Use the following dataset of scraped "Data Scientist" and "Data Analyst" job listings to create your own Document Classification Models.

<https://raw.githubusercontent.com/LambdaSchool/DS-Unit-4-Sprint-2-NLP/master/module3-Document-Classification/job_listings.csv>

Requirements:

- Apply both CountVectorizer and TfidfVectorizer methods to this data and compare results
- Use at least two different classification models to compare differences in model accuracy
- Try to "Hyperparameter Tune" your model by using different n_gram ranges, max_results, and data cleaning methods
- Try and get the highest accuracy possible!

In [23]:
!pip install -U nltk

import nltk
nltk.download('punkt')
nltk.download('stopwords')
nltk.download('wordnet')
from nltk.tokenize import sent_tokenize # Sentence Tokenizer
from nltk.tokenize import word_tokenize # Word Tokenizer
from nltk.corpus import stopwords
from nltk.stem.porter import PorterStemmer
from nltk.stem.wordnet import WordNetLemmatizer
from nltk.probability import FreqDist

from sklearn.feature_extraction.text import CountVectorizer
from sklearn.feature_extraction.text import TfidfVectorizer

import pandas as pd
from bs4 import BeautifulSoup
import bs4
import numpy as np

def text_with_newlines(elem):
  text = ''
  for e in elem.descendants:
    if isinstance(e, str):
      text += e.strip()
    elif e.name == 'br' or e.name == 'p':
      text += '\n'
  return text.replace("\\n", "\n")

def get_text(v):
  soup = BeautifulSoup(v, 'html.parser')
  if soup.find() == None:
    return v.replace("\\n", "\n")
  return "\n".join([text_with_newlines(c) for c in soup.find_all(recursive=False)])

def split_lemma(v):
  stop_words = stopwords.words('english')
  lemmatizer = WordNetLemmatizer()
  return [lemmatizer.lemmatize(w).lower() for w in word_tokenize(get_text(v)) if w.isalpha() and w not in stop_words and len(w) > 1]

df = pd.read_csv("https://raw.githubusercontent.com/LambdaSchool/DS-Unit-4-Sprint-2-NLP/master/module3-Document-Classification/job_listings.csv")
df["description"] = df["description"].apply(lambda v: split_lemma(v) if v is not np.nan else '')

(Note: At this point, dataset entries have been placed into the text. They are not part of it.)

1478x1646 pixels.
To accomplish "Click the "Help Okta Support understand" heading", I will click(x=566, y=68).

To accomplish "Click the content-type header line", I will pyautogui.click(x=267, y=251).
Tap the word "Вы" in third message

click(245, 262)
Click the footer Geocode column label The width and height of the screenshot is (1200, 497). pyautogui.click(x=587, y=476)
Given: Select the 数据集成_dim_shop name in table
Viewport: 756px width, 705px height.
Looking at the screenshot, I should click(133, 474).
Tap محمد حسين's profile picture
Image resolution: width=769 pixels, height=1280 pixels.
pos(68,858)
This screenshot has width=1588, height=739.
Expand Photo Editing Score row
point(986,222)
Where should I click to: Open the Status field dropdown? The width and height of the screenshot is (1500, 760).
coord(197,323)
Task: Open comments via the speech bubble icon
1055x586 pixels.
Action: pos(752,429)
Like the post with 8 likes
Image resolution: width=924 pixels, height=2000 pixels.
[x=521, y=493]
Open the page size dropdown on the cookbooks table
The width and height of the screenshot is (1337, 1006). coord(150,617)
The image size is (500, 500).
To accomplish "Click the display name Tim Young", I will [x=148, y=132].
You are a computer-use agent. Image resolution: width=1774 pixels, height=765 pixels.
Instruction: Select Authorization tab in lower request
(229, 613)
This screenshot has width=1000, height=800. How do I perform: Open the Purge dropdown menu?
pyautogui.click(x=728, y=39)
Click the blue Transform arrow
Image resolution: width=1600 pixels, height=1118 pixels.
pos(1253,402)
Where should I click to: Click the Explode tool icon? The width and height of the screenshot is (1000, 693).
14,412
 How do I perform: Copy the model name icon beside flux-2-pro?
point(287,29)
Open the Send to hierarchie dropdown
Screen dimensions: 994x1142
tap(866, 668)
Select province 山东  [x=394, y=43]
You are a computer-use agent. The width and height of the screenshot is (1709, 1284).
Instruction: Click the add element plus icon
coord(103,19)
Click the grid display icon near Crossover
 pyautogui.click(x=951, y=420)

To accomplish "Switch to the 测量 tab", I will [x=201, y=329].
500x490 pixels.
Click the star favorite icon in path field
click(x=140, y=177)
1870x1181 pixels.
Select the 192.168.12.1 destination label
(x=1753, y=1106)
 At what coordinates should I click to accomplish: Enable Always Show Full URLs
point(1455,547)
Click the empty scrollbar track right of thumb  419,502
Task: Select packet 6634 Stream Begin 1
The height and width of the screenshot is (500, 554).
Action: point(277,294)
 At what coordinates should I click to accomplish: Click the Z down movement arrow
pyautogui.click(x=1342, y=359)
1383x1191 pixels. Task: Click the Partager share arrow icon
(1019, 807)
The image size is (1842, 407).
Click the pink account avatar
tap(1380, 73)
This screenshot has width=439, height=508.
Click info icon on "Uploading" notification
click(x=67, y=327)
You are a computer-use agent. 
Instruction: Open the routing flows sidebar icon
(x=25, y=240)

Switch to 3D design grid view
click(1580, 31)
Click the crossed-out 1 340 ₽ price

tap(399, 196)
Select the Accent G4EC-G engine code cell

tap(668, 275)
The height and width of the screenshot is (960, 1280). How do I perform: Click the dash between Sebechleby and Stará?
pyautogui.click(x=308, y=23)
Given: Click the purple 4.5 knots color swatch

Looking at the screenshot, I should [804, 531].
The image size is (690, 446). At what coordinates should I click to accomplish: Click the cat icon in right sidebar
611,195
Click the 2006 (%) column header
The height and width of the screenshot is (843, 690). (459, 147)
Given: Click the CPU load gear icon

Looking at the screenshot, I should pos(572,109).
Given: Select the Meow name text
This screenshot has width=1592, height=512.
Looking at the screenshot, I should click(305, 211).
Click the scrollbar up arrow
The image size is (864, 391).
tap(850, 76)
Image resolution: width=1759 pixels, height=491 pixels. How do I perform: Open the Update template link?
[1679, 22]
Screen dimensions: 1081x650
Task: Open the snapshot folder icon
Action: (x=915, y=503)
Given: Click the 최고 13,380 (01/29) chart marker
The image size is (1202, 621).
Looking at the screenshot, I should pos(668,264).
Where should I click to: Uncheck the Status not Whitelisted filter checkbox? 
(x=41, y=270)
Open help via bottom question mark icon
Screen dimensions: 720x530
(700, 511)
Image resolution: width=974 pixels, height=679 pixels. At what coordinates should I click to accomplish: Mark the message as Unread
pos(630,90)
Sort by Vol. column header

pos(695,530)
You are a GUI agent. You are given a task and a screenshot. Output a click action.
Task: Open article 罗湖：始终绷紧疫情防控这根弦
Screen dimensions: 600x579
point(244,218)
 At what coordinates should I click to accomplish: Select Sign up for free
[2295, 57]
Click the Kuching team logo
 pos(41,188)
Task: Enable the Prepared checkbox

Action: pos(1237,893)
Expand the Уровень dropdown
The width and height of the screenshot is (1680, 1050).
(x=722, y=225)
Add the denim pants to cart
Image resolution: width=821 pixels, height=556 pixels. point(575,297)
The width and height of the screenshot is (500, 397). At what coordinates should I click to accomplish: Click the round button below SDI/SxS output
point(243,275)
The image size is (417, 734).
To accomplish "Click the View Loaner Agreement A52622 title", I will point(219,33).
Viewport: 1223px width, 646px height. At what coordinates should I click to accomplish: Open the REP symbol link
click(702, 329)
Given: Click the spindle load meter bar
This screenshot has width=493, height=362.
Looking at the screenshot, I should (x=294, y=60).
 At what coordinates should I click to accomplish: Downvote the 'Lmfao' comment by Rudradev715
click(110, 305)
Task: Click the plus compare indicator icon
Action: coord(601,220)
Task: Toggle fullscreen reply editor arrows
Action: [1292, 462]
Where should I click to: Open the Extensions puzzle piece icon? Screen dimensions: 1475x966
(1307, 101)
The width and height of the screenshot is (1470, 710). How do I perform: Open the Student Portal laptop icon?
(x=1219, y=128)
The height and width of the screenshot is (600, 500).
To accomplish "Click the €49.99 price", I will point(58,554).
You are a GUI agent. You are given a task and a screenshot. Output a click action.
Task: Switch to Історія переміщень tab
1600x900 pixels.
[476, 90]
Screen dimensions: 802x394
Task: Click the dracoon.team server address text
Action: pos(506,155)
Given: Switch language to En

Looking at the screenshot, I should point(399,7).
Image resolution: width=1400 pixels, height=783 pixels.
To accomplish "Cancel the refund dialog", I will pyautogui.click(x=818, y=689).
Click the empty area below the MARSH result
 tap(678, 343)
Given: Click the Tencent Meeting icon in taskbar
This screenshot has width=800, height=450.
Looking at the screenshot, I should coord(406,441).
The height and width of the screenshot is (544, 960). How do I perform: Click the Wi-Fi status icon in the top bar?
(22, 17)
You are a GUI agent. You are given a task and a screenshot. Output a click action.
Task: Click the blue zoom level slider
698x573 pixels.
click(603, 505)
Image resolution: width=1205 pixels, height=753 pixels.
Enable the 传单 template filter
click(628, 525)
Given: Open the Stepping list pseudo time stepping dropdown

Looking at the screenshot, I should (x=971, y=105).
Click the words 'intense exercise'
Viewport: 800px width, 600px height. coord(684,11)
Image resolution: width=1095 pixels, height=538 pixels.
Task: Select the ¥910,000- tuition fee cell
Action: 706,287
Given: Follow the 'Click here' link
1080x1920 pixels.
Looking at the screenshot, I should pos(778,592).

Requirement already up-to-date: nltk in /usr/local/lib/python3.6/dist-packages (3.4)


[nltk_data] Downloading package punkt to /root/nltk_data...
[nltk_data]   Package punkt is already up-to-date!
[nltk_data] Downloading package stopwords to /root/nltk_data...
[nltk_data]   Package stopwords is already up-to-date!
[nltk_data] Downloading package wordnet to /root/nltk_data...
[nltk_data]   Package wordnet is already up-to-date!


In [0]:
train=df.sample(frac=0.8,random_state=200)
test=df.drop(train.index)

vectorizer = CountVectorizer(stop_words='english')
tfidf = TfidfVectorizer(max_features=10000, ngram_range=(1,2))
bag_of_words = tfidf.fit_transform([" ".join(v) for v in train["description"].values])
bag_of_words_test = tfidf.transform([" ".join(v) for v in test["description"].values])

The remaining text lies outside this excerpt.